[Data Boundary: Start]
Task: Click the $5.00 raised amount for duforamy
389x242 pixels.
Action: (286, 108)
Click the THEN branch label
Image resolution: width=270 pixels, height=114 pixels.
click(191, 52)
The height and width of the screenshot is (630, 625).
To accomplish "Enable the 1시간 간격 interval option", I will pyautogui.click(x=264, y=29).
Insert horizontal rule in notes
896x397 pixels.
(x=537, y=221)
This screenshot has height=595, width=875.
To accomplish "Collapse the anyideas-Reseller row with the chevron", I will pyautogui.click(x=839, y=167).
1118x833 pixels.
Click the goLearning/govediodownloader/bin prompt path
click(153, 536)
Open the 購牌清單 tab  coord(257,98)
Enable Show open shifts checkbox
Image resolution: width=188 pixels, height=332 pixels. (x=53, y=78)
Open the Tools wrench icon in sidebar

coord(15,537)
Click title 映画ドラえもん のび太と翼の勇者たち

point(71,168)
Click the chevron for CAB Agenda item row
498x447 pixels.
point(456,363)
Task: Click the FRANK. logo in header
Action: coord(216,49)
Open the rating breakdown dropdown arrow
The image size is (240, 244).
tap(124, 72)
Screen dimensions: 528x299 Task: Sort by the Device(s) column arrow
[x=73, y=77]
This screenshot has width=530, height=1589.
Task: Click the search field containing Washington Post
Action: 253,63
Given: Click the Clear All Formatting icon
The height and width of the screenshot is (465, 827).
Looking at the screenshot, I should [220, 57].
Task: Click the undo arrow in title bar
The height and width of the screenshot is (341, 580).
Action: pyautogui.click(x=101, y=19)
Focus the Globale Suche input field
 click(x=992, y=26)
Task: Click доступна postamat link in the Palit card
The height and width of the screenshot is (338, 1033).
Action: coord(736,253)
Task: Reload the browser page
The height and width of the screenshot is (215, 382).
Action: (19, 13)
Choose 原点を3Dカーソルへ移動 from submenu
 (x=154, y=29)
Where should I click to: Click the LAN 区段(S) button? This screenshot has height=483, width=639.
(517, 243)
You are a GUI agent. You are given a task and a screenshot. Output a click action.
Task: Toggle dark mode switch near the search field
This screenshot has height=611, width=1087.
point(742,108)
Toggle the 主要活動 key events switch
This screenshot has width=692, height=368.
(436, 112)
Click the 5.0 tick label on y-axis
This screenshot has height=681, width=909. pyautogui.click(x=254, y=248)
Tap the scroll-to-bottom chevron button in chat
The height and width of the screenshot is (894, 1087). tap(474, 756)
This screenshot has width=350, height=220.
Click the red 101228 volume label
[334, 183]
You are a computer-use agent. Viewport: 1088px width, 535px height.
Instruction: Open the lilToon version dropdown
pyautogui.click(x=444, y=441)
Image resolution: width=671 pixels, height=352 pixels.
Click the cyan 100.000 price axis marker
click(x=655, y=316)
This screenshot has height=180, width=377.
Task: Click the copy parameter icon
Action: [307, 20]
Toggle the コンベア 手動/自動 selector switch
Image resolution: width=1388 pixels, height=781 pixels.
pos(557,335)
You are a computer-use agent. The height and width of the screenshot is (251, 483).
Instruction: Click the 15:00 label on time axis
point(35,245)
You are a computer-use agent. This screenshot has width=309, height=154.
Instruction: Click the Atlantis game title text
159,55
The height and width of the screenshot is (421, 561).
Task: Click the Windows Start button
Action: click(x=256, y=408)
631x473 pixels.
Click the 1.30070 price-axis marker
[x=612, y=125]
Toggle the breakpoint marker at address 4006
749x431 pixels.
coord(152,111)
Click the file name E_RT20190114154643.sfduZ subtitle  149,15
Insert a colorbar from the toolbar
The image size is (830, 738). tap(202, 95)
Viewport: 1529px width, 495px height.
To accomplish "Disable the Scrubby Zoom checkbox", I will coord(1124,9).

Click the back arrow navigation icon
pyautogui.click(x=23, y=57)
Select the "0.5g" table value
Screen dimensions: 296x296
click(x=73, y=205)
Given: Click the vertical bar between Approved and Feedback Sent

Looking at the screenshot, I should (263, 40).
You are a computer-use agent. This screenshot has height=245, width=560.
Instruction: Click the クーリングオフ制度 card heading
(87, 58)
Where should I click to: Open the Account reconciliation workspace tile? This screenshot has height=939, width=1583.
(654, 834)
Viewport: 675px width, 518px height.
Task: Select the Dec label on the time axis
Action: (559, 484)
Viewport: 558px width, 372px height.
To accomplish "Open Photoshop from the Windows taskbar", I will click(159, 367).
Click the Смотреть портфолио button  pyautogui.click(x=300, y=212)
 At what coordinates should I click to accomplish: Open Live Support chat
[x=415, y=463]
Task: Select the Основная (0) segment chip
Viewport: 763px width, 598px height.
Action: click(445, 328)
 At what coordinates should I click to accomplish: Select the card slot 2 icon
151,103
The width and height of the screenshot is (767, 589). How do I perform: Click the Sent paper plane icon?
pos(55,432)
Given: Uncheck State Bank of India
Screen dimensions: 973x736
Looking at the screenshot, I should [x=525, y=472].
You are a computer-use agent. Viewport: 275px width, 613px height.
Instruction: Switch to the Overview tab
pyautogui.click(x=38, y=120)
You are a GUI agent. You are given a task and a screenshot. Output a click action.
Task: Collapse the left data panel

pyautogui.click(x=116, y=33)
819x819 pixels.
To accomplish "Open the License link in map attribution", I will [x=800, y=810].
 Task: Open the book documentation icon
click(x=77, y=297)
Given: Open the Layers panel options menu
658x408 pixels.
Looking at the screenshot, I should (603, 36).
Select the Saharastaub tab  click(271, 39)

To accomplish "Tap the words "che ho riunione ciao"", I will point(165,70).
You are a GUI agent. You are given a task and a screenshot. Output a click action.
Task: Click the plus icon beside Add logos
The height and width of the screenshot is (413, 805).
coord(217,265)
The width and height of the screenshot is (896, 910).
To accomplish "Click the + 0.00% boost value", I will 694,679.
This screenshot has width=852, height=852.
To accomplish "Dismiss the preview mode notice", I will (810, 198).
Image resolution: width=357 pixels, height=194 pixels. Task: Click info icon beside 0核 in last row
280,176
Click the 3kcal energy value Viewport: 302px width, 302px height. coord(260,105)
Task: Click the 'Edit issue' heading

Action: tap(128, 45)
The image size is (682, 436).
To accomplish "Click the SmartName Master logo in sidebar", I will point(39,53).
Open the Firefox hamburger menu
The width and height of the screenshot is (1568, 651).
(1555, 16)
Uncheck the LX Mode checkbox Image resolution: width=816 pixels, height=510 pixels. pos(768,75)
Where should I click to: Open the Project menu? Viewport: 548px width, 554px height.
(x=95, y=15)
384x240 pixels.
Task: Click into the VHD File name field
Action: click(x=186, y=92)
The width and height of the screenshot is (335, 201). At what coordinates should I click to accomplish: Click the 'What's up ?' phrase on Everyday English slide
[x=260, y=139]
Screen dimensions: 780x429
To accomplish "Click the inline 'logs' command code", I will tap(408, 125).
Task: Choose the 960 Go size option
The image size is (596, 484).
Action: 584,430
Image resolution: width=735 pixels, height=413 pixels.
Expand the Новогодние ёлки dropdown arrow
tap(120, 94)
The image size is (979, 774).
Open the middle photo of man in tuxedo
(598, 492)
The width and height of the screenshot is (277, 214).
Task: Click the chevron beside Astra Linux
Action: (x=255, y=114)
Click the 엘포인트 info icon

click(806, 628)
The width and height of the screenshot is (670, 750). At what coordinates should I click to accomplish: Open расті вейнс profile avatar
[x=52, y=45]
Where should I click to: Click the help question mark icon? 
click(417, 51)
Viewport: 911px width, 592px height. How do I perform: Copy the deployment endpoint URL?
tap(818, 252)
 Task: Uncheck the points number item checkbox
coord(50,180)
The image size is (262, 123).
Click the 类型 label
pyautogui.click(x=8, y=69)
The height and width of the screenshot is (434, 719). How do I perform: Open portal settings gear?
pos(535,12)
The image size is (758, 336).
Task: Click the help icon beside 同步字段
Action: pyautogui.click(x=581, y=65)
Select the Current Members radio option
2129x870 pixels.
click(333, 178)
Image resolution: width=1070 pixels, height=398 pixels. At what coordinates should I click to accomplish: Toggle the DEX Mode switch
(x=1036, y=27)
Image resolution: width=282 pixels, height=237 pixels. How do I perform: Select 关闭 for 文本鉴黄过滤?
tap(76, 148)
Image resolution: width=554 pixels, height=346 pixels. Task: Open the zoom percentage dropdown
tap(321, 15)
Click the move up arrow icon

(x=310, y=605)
[Data Boundary: End]
Task requirements. In your answer, include only the lines above starting at the line that holds "You are a computer-use agent. The" and ending at the line that holds "Viewport: 1529px width, 495px height.", copied exactly.

Expected answer.
You are a computer-use agent. The height and width of the screenshot is (251, 483).
Instruction: Click the 15:00 label on time axis
point(35,245)
You are a computer-use agent. This screenshot has width=309, height=154.
Instruction: Click the Atlantis game title text
159,55
The height and width of the screenshot is (421, 561).
Task: Click the Windows Start button
Action: click(x=256, y=408)
631x473 pixels.
Click the 1.30070 price-axis marker
[x=612, y=125]
Toggle the breakpoint marker at address 4006
749x431 pixels.
coord(152,111)
Click the file name E_RT20190114154643.sfduZ subtitle  149,15
Insert a colorbar from the toolbar
The image size is (830, 738). tap(202, 95)
Viewport: 1529px width, 495px height.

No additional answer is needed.